● **DIRECTION**:
Copy out the records word for word, from the line with "The image size" to the line with "Screen dimensions: 2262x1350", both lines included, and leave out the pictures.

● **RECORDED DATA**:
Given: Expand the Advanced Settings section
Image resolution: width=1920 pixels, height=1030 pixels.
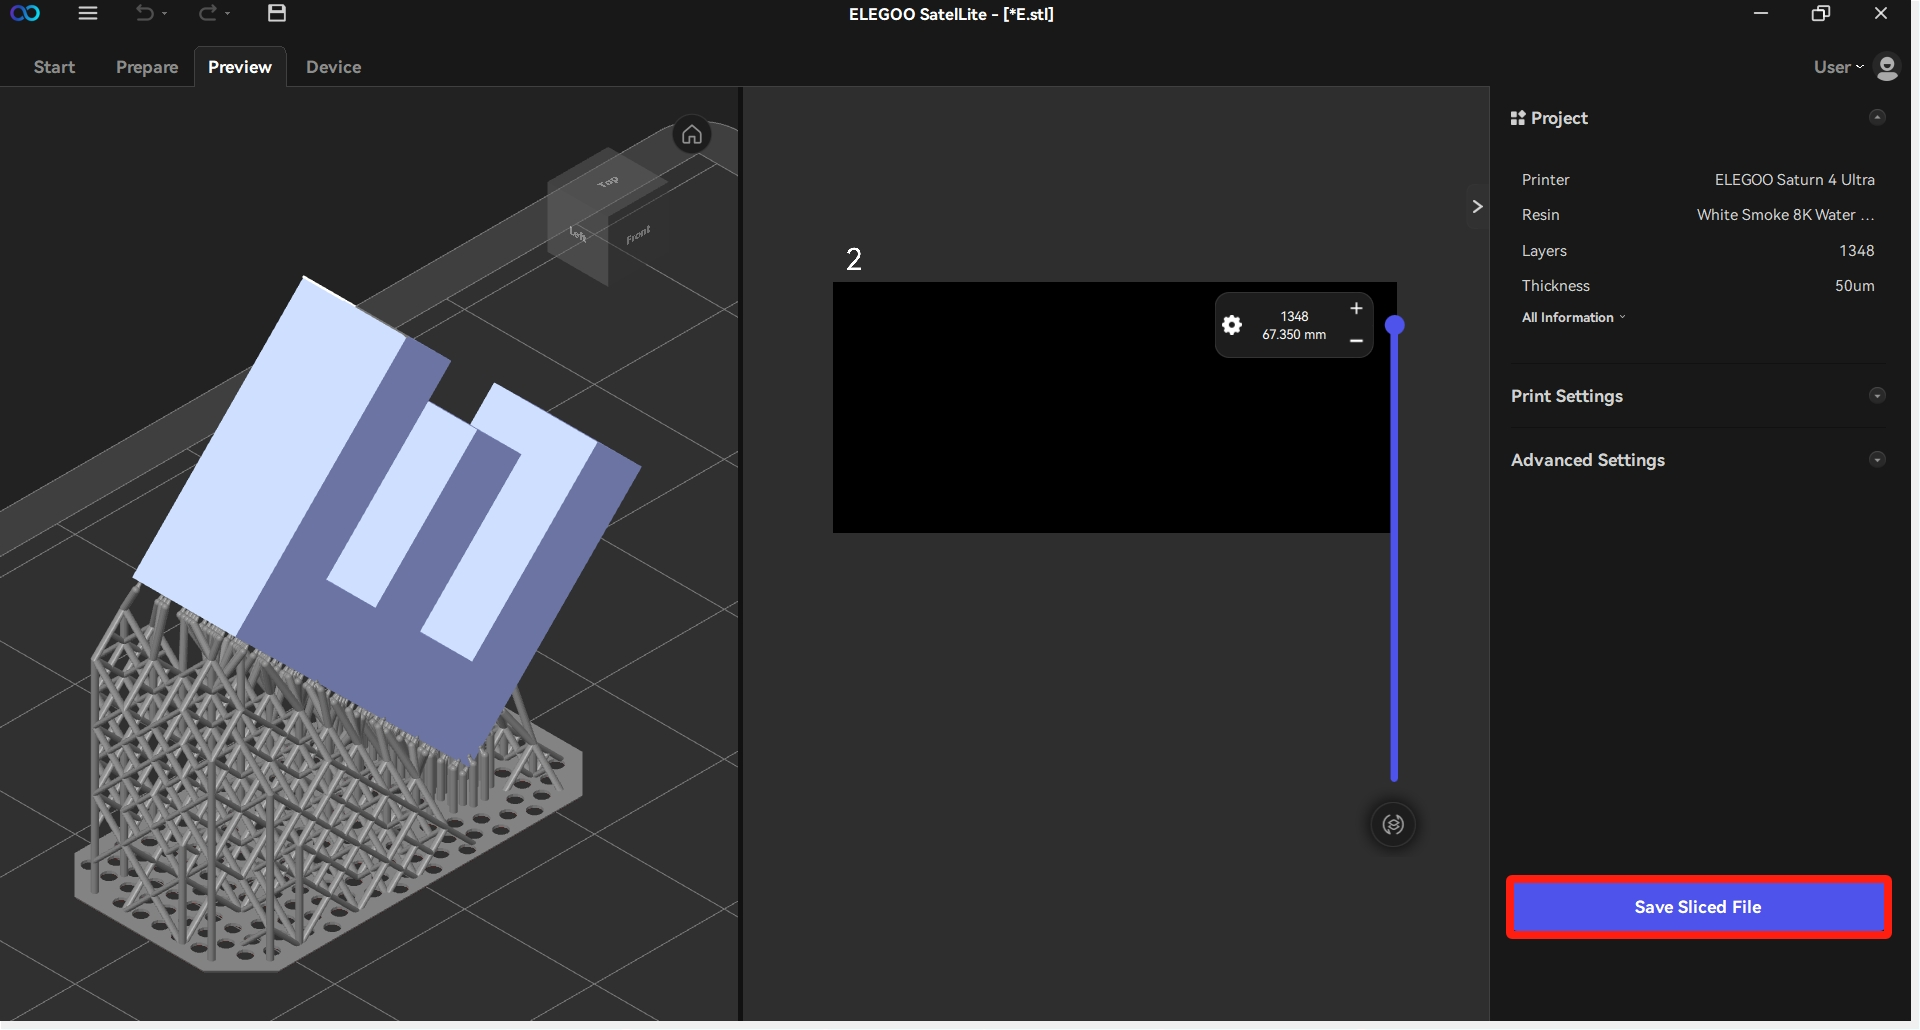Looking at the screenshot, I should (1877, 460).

==

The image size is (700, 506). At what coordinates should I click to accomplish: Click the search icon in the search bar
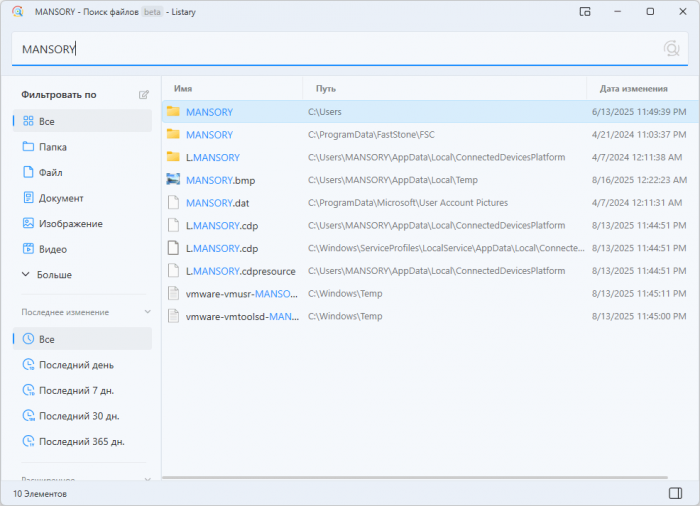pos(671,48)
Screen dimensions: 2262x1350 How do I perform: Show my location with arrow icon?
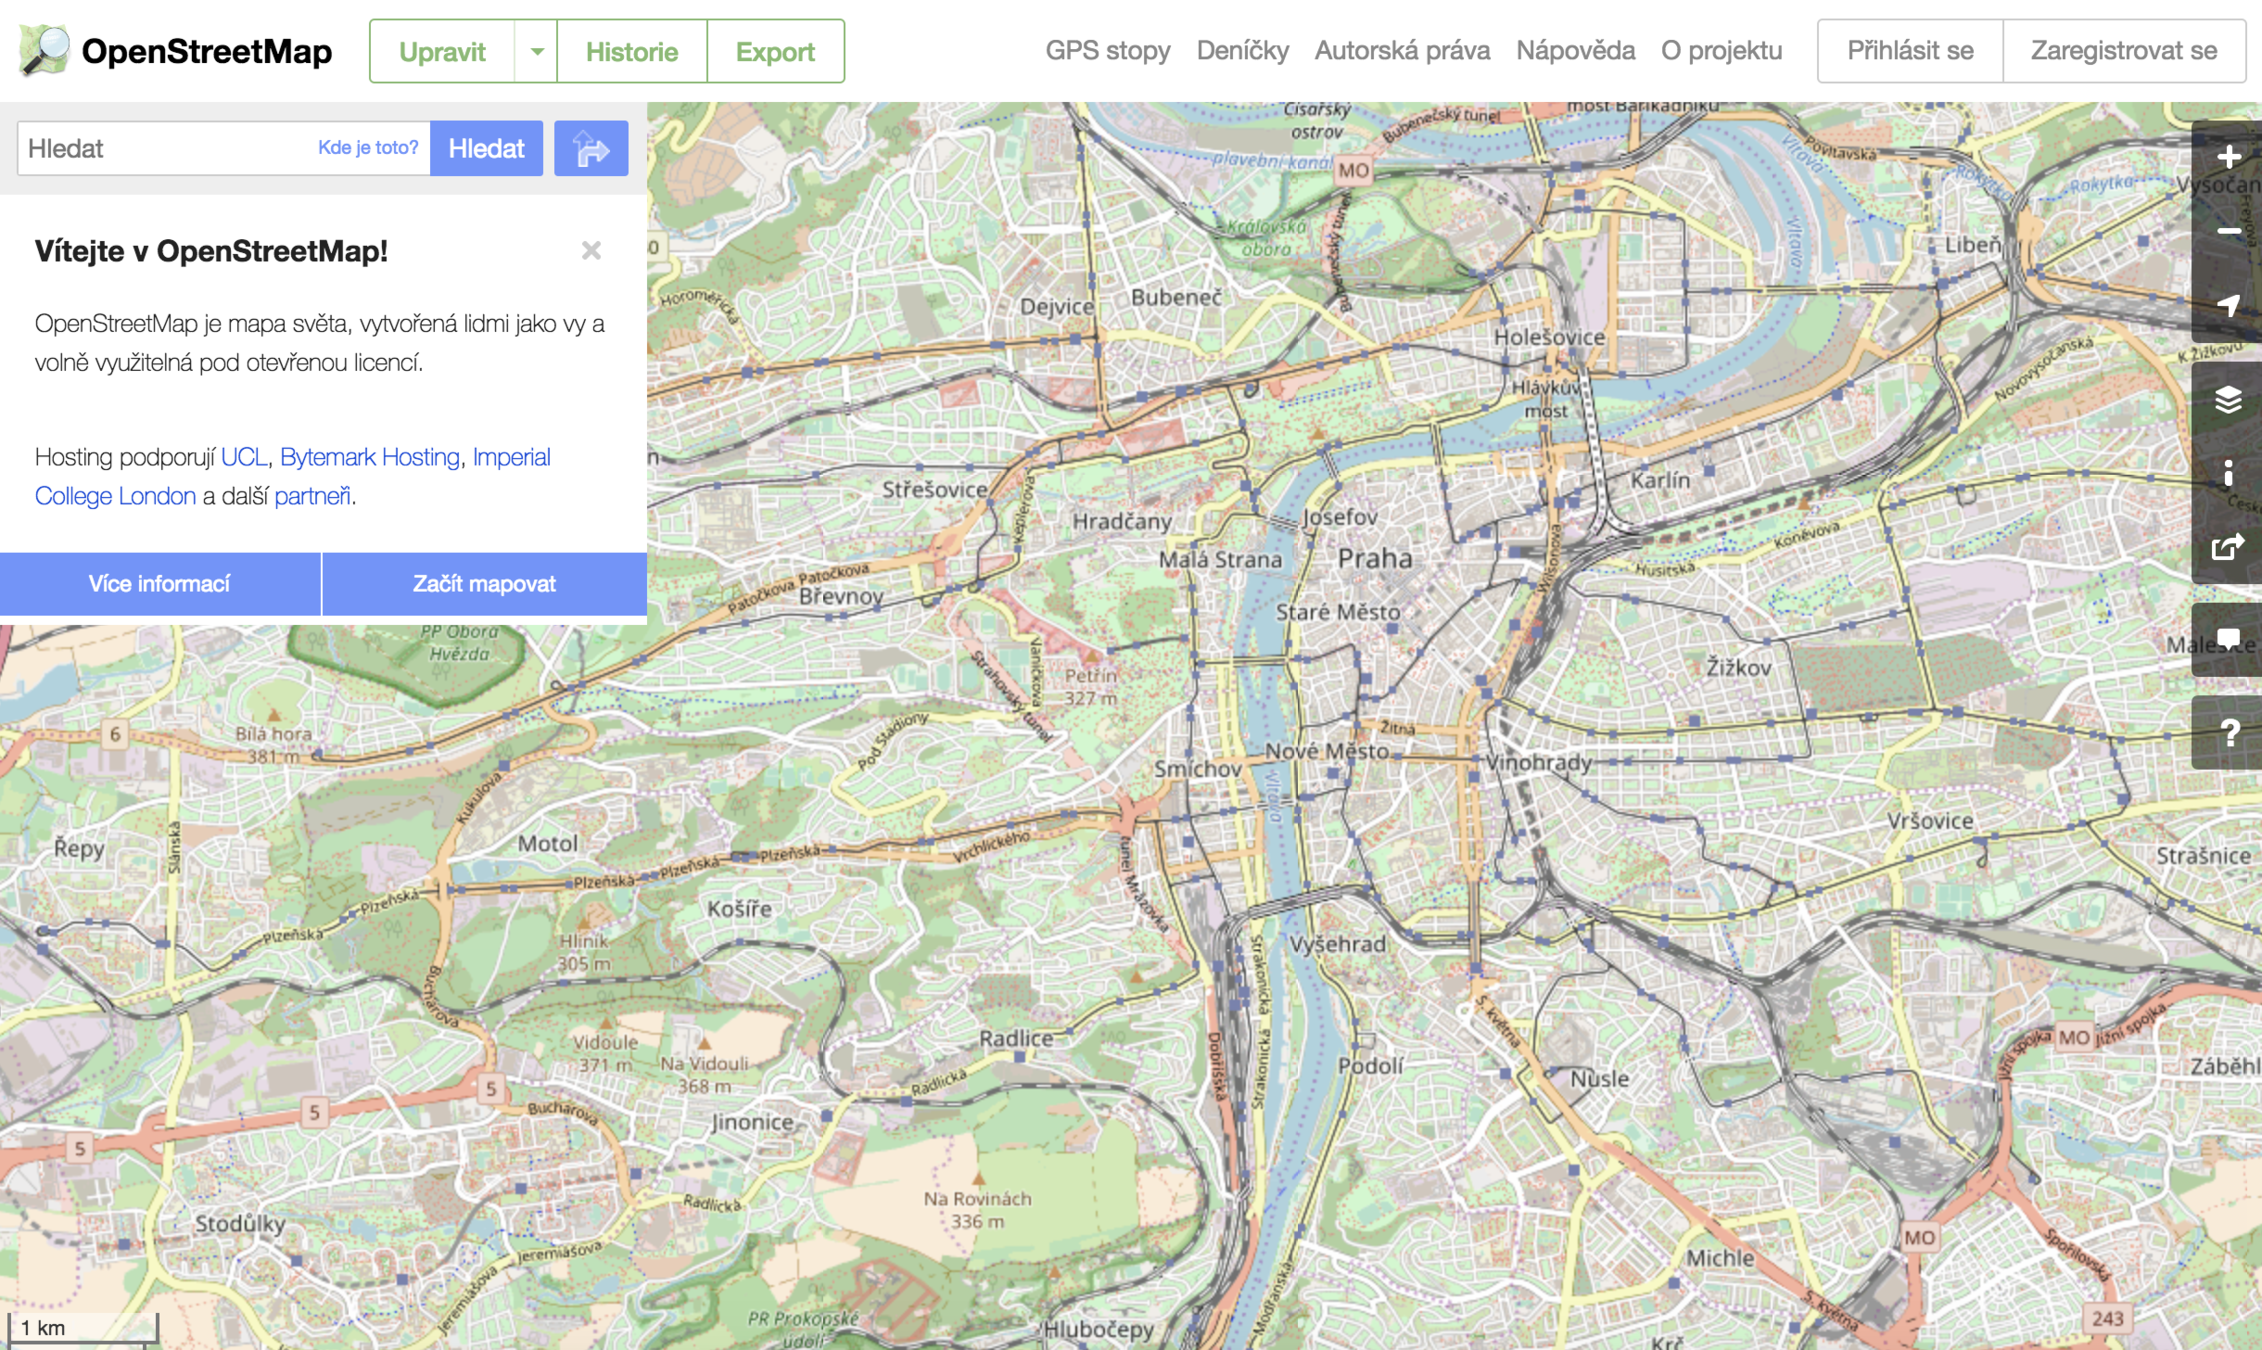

● **COMPLETE RESPONSE**:
The image size is (700, 506). At what coordinates should I click to accomplish: Click the search icon in the search bar
pos(671,48)
Screen dimensions: 2262x1350 How do I perform: Show my location with arrow icon?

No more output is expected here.